Invité à un panel de discussions pendant le Forum stratégique, Yvan Brodeur, vice-président de l’approvisionnement et de la production porcine chez Olymel, a signalé qu’encore peu de technologies efficaces existent pour automatiser les lignes d’abattage et de transformation du porc, alors que ces technologies sont déjà très avancées du côté de la transformation du poulet.  Dans cette production, il signale que l’implantation de nouveaux équipements automatisés a permis de passer de 6 000 poulets abattus à l’heure à 15 000, avec le même nombre de personnes. « L’usine a presque triplé de volume de production, donc ça aide à garder les coûts de production très bas. C’est ça qu’il faut aussi arriver à obtenir comme technologie dans le porc, avec des robots plus efficaces et rentables à acheter », a-t-il mentionné.

L’économiste agricole Catherine Brodeur a présenté un portrait comparatif des forces et faiblesses de la filière porcine de la province face à ses compétiteurs, lors du Forum stratégique des Éleveurs de porcs du Québec. Photo : Gracieuseté des Éleveurs de porcs du Québec

De son côté, Janin Boucher, copropriétaire de l’usine de transformation CBCo Alliance, a reconnu qu’il y avait un retard à rattraper sur cet aspect, mais qu’il fallait néanmoins être prudents, puisque cette solution avait certaines limites. Il a donné l’exemple des coupes à valeur ajoutée, pour lesquelles les demandes particulières des clients varient beaucoup, alors que la robotisation ne pourrait pas facilement se réadapter à ces changements fréquents.

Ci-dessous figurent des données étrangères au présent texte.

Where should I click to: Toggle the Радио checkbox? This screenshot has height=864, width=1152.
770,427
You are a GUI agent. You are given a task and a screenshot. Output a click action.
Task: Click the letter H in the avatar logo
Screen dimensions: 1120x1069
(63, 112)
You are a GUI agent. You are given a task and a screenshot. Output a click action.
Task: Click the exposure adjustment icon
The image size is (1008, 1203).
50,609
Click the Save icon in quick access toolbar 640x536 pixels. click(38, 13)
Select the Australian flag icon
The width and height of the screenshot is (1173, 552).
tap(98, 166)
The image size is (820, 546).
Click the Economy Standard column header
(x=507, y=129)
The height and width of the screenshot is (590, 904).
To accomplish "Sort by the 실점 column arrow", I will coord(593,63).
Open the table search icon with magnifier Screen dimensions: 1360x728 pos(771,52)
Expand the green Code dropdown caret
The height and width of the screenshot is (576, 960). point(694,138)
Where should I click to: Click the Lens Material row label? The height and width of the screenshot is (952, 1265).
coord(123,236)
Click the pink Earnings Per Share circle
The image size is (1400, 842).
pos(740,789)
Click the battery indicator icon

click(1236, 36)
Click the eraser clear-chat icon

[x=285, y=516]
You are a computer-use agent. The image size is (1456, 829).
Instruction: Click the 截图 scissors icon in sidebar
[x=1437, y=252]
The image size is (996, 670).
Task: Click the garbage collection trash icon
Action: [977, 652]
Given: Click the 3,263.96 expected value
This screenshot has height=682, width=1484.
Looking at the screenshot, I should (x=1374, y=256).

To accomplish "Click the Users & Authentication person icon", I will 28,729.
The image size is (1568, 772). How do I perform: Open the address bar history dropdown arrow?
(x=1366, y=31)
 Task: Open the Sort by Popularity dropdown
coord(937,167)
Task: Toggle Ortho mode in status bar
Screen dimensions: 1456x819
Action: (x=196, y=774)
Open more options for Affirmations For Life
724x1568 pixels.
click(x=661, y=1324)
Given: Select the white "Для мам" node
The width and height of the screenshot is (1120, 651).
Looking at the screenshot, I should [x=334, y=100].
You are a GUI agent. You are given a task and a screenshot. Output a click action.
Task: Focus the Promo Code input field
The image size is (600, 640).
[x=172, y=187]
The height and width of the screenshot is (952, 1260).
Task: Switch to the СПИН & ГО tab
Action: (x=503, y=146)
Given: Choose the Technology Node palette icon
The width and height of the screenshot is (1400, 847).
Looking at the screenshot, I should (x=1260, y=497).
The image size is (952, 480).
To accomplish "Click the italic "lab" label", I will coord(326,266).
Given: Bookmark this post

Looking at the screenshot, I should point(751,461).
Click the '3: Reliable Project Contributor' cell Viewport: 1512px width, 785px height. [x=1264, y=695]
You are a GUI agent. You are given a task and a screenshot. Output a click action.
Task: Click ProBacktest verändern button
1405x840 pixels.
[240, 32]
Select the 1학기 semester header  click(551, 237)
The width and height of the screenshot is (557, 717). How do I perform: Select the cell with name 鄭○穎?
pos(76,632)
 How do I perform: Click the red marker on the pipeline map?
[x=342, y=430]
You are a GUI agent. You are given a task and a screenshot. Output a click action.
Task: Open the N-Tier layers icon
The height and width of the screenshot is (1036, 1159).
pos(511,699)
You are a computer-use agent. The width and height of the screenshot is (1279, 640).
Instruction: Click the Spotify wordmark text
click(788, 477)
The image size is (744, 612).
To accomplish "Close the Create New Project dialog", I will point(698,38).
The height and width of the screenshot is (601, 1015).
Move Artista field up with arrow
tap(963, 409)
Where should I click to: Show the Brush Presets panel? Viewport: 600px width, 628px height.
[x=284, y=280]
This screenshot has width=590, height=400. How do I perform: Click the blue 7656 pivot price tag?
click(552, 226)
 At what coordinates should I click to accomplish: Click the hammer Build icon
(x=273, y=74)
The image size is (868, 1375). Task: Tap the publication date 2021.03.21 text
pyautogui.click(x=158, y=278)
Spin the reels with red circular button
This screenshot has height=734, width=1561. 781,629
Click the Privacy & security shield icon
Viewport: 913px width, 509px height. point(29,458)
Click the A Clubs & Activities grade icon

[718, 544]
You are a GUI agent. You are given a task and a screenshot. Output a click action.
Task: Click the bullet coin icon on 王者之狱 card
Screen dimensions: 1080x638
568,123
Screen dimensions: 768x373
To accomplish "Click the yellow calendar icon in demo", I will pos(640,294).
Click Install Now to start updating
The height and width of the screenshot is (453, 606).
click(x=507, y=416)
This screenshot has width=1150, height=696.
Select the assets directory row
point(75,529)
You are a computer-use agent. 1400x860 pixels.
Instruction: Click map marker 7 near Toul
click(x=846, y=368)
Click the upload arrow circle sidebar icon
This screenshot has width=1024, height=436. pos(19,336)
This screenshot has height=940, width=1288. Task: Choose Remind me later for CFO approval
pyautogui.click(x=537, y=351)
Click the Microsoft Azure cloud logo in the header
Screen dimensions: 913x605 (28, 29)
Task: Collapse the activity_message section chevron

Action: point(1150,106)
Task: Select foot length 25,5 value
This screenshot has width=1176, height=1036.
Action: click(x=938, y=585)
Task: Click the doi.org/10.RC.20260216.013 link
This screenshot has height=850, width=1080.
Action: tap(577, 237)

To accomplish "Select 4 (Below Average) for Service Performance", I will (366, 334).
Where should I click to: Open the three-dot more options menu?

« Et souvent, comme pour les robots d’emballage, on sauve une ou deux personnes, mais ça va coûter 1 M$, en plus de l’espace que ça prend dans l’usine. Ce n’est pas l’investissement le plus rentable », a renchéri Yvan Brodeur.


Le transport, une autre faiblesse de la filière porcine

Le système de logistique de transport canadien comporte « des faiblesses et vulnérabilités importantes qui nuisent aux secteurs porcins », selon l’économiste agricole Catherine Brodeur. Le pays figure d’ailleurs au 32e rang en matière de performance et de fiabilité de ses infrastructures de transport, selon un classement établi par le World Economic Forum, a-t-elle rapporté. En comparaison, les États-Unis arrivent au 12e rang. « Pour un pays qui repose aussi fortement sur les exportations que le Canada, ça reste très, très problématique », a-t-elle fait savoir, rappelant les différents enjeux qui ont perturbé et qui perturbent encore les transports ferroviaire et maritime, que ce soit en raison d’inondations, de feux ou de conflits de travail.

Une réglementation stricte qui nuit aux économies d’échelle

Une étude réalisée par le Groupe Ageco en 2019, dont les résultats ont été présentés par l’économiste agricole Catherine Brodeur lors du Forum stratégique des Éleveurs de porcs, a comparé les réglementations environnementales du Québec à celles d’autres provinces canadiennes et d’États américains. Les données recueillies concernant divers règlements sur les odeurs, l’azote, le phosphore, notamment, démontrent que les seuils sont beaucoup plus sévères au Québec qu’ailleurs. « Donc on est réglementés sur les mêmes choses, mais avec des seuils de sévérité qui arrivent plus rapidement que chez nos concurrents. […] L’impact, c’est souvent que ça va coûter plus cher de faire des projets d’agrandissement, ou bien que la sévérité réglementaire va carrément empêcher ces agrandissements-là. En conséquence, ça peut nous priver d’économies d’échelle ou de gains d’efficacité pour ajuster la taille des élevages pour aller chercher le maximum d’avantages », analyse Mme Brodeur.